Alexander Schieferdecker underlined that those who have to deal with complicated negotiations on current problems on a daily basis do not always find it easy to look 5-10 years ahead, a detail also relevant for Members of the European Parliament.
‘The future is fairly good but it needs constant vigilance, constant, tender, loving care and good politicians and policies’
The panel discussion ‘What future for democracy and government post-coronavirus?’ delved deep into a wide range of topics, including social investments, data sovereignty and targeted information, social divides, tribal media and media literacy. What stood out most, however, was Professor Brigid Laffan’s (Director Robert Schuman Centre, EUI) remark about democracy being fragile. Brigid Laffan further stated that it ‘requires constant vigilance and effort, [and] that it makes an enormous difference to one’s life’.

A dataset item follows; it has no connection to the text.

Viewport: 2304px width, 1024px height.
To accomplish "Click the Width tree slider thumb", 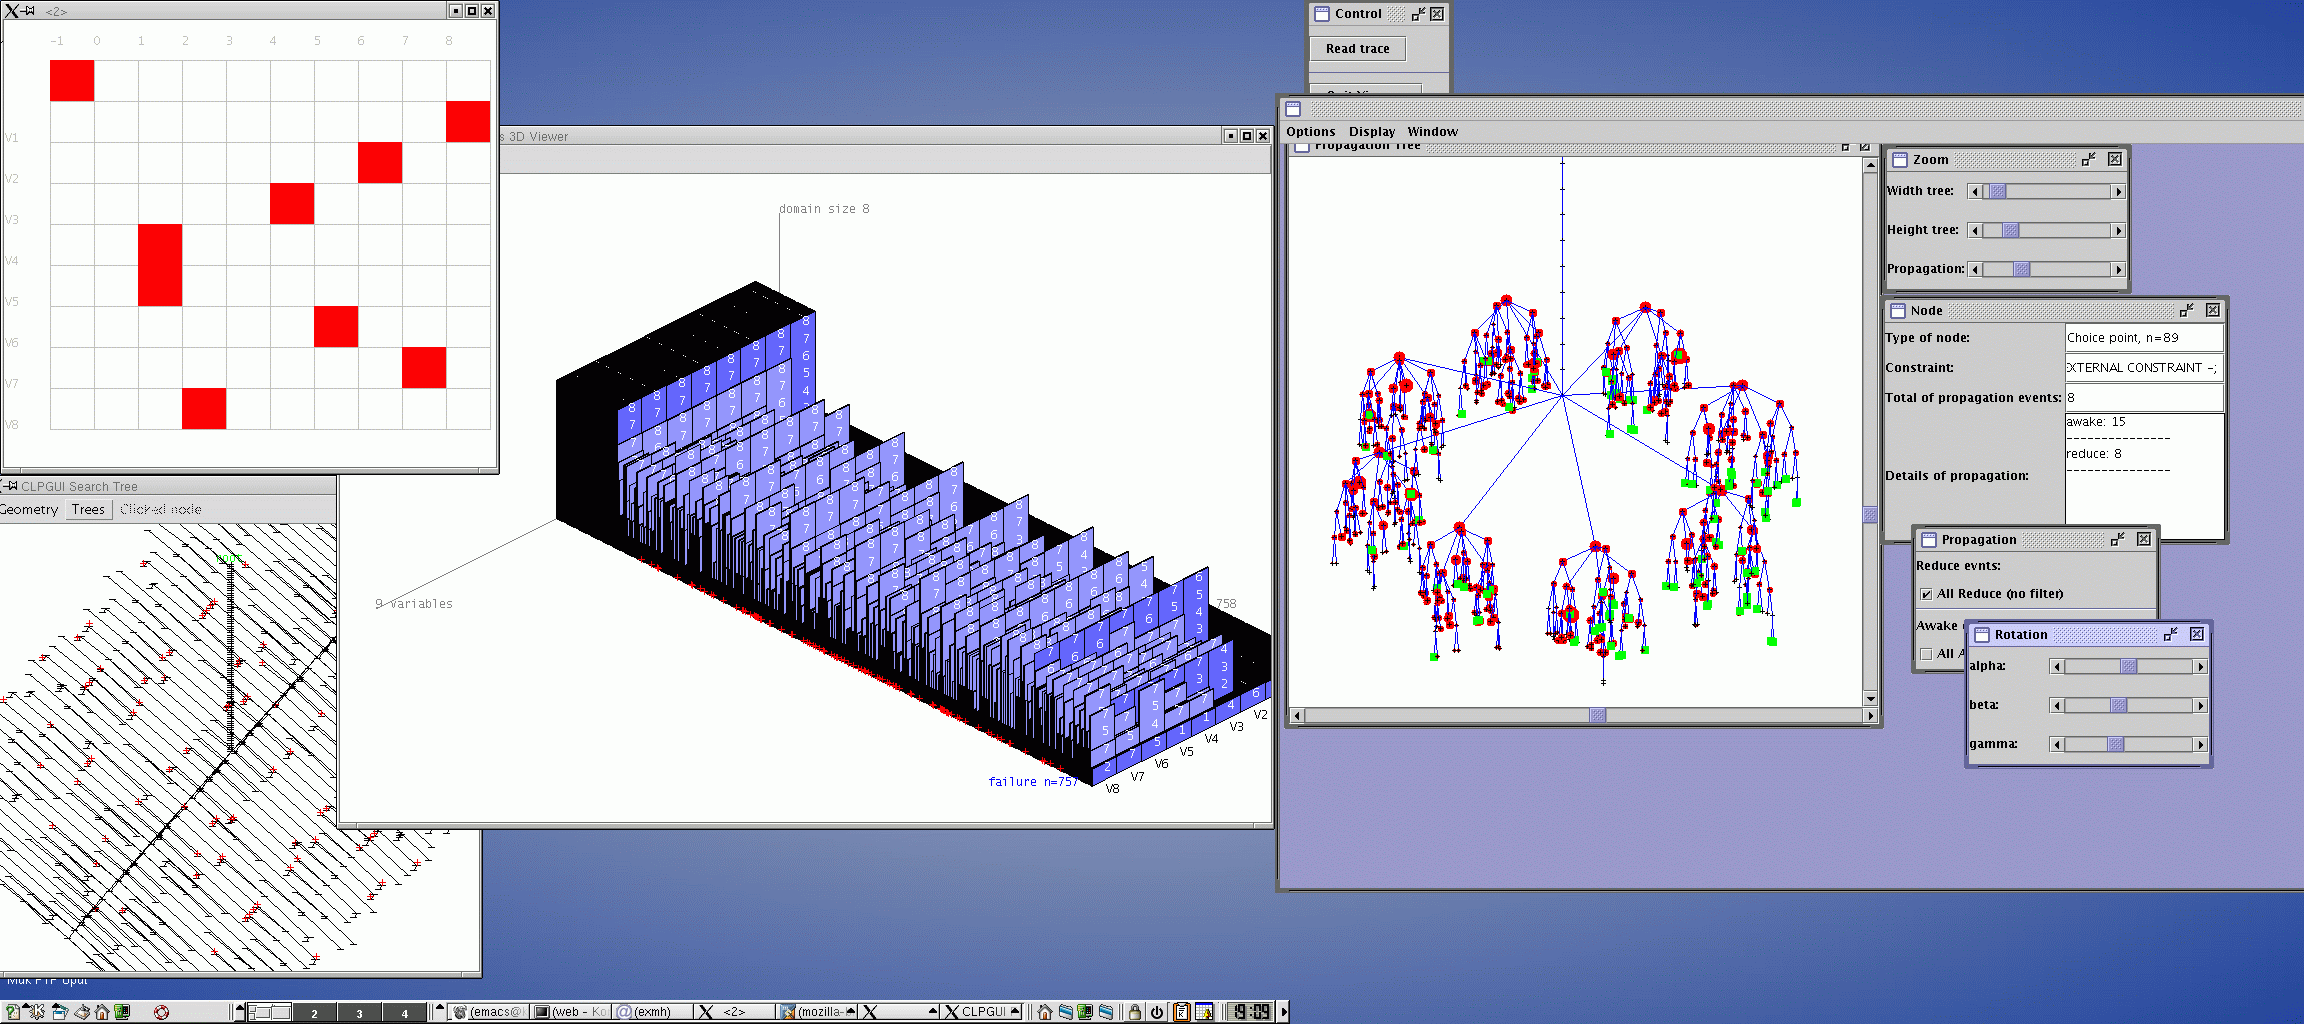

Professor Stephan Lewandowsky (University of Bristol), an expert in cognitive psychology, claimed that we live in a regulated environment, but that regulations are not made by democratic institutions. He suggests the European Union has reclaimed the regulatory space, by taking it back from corporations, to endow democratically accountable bodies. He highlighted that targeted information seriously undermines democracy. We must combat inequality, as it provides opportunities for populists to gain a greater share of votes, something also alluded to by Madeleine Albright.
‘Crises are a terrible thing to waste! We need an equitable and inclusive recovery instead of what happened in 2008’
Mathew Burrows (Director, Atlantic Council) closed the session, adding that sociocultural issues can undermine democracy. He reflected upon the US situation by saying that a lot needs to be done domestically to combat the problems that have grown over decades, where political segregation had led to areas that are uniform in their political views. Digital life has further increased this phenomenon.